- [Provided passage]:
•••
Leiper J, Nandi M, Torondel B, Murray-Rust J, Malaki M, O'Hara B, et al. Disruption of methylarginine metabolism impairs vascular homeostasis. Nat Med 2007;13:198-203. (Available at: www.nature.com; Reprinted by permission.)
Asymmetric dimethylarginine (ADMA) and monomethyl arginine (L-NMMA) are endogenously produced amino acids that inhibit all three isoforms of nitric oxide synthase (NOS). ADMA accumulates in various disease states, including renal failure, diabetes and pulmonary hypertension, and its concentration in plasma is strongly predictive of premature cardiovascular disease and death. Both L-NMMA and ADMA are eliminated largely through active metabolism by dimethylarginine dimethylaminohydrolase (DDAH) and thus DDAH dysfunction may be a crucial unifying feature of increased cardiovascular risk. However, despite considerable interest in this pathway and in the role of ADMA as a cardiovascular risk factor, there is little evidence to support a causal role of ADMA in pathophysiology. Here we reveal the structure of human DDAH-1 and probe the function of DDAH-1 both by deleting the DDAH1 gene in mice and by using DDAH-specific inhibitors which, as we demonstrate by crystallography, bind to the active site of human DDAH-1. We show that loss of DDAH-1 activity leads to accumulation of ADMA and reduction in NO signaling. This in turn causes vascular pathophysiology, including endothelial dysfunction, increased systemic vascular resistance and elevated systemic and pulmonary blood pressure. Our results also suggest that DDAH inhibition could be harnessed therapeutically to reduce the vascular collapse associated with sepsis.
•••
- [Data]:
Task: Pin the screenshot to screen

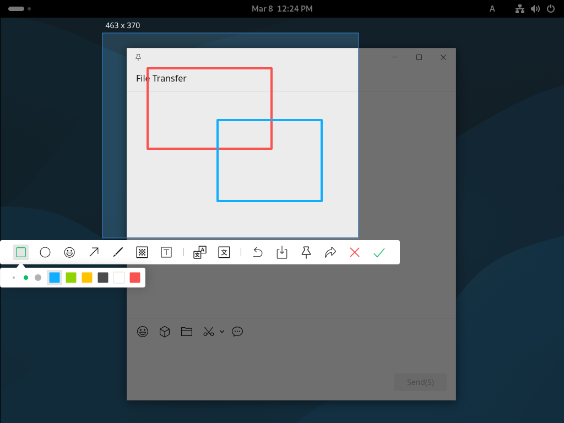Action: [x=306, y=252]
•••
- [Work to complete]:
A - List the disease states in which the methylarginine abstract says ADMA accumulates.
B - Using the methylarginine abstract, answer yes or no to each statement and quote the words that decide it. (i) ADMA and L-NMMA inhibit only one isoform of nitric oxide synthase. (ii) The function of DDAH-1 was probed by deleting the DDAH1 gene in mice. (iii) There is strong evidence for a causal role of ADMA in pathophysiology.
C - Answer from the methylarginine abstract:
(i) Which enzyme largely eliminates L-NMMA and ADMA through active metabolism?
(ii) What method showed that the DDAH-specific inhibitors bind to the active site of human DDAH-1?
(iii) Vascular collapse linked with which condition might be reduced by DDAH inhibition?

- [Answers to the exercise]:
A - Renal failure, diabetes, pulmonary hypertension

B -
(i) No: "inhibit all three isoforms of nitric oxide synthase (NOS)"
(ii) Yes: "by deleting the DDAH1 gene in mice"
(iii) No: "there is little evidence to support a causal role of ADMA in pathophysiology"

C -
(i) Dimethylarginine dimethylaminohydrolase (DDAH)
(ii) Crystallography
(iii) Sepsis